Aprotinin

Chemical formula: C₂₈₄H₄₃₂N₈₄O₇₉S₇  Molecular mass: 6,510.051 g/mol  PubChem compound: 22833874

Pharmacodynamic properties

Aprotinin is a broad spectrum protease inhibitor which has antifibrinolytic properties. By forming reversible stoichiometric enzyme-inhibitor complexes, aprotinin acts as an inhibitor of human trypsin, plasmin, plasma kallikrein and tissue kallikrein, thus inhibiting fibrinolysis.

It also inhibits the contact phase activation of coagulation which both initiates coagulation and promotes fibrinolysis.

Pharmacokinetic properties

After intravenous injection, rapid distribution of aprotinin occurs into the total extracellular space, leading to an initial decrease in plasma Aprotinin concentration with a half-life of 0.3-0.7 h.
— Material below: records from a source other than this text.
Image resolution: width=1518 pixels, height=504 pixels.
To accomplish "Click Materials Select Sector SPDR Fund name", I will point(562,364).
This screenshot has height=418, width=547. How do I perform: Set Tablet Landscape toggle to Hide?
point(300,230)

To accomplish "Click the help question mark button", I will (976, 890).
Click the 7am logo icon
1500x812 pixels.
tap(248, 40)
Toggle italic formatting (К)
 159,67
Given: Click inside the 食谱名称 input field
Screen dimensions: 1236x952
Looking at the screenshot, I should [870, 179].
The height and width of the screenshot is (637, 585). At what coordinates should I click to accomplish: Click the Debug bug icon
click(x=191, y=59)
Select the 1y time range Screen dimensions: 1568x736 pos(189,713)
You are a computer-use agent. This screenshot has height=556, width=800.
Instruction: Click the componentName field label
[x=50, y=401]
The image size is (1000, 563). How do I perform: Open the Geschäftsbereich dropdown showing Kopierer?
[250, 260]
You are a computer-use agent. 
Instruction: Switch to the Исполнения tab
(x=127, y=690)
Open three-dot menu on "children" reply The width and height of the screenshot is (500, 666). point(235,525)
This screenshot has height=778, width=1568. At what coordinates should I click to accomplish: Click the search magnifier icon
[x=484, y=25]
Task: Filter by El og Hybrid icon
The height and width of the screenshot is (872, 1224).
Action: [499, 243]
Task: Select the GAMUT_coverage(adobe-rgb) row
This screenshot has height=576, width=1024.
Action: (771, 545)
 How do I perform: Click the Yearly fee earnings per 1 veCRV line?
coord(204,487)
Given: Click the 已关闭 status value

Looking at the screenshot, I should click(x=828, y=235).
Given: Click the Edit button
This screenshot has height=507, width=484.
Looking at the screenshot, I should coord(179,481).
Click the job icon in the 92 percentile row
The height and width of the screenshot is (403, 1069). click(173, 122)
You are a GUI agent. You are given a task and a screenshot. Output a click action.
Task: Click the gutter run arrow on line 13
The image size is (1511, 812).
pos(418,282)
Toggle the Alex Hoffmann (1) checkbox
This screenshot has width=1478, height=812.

At later time points, (i.e. beyond 5 hours post-dose) there is a terminal elimination phase with a half-life of about 5-10 hours.

The placenta is probably not absolutely impermeable to aprotinin, but permeation appears to take a very slow course.

Metabolism, elimination and excretion

The aprotinin molecule is metabolised to shorter peptides or amino acids by lysosomal activity in the kidney. In man, urinary excretion of active Aprotinin accounts for less than 5% of the dose. After receiving injections of 131Iaprotinin healthy volunteers excreted within 48 hours 25-40% of the labelled substance as metabolites in the urine. These metabolites lacked enzyme inhibitory activity.

No pharmacokinetic studies are available in patients with terminal renal insufficiency. Studies in patients with renal impairment revealed no clinically significant pharmacokinetic alterations or obvious side effects. A special dose adjustment is not warranted.

Preclinical safety data

Acute toxicity

In rats, guinea-pigs, rabbits and dogs, high doses (>150,000 KIU/kg) injected quickly caused a blood pressure reduction of varying magnitude, which rapidly subsided.

Reproduction toxicity

In rat intravenous studies, daily doses of up to 80,000 KIU/kg produced no maternal toxicity, embryotoxicity, or foetotoxicity. Daily doses of up to 100,000 KIU/kg did not interfere with the growth and development of the young and doses of 200,000 KIU/kg/day were not teratogenic. In rabbits, daily intravenous doses of 100,000 KIU/kg produced no evidence of maternal toxicity, embryotoxicity, foetotoxicity or teratogenicity.

Mutagenic potential

Aprotinin gave a negative mutagenic response in the salmonella/microsome and B. subtilis DNA damage system.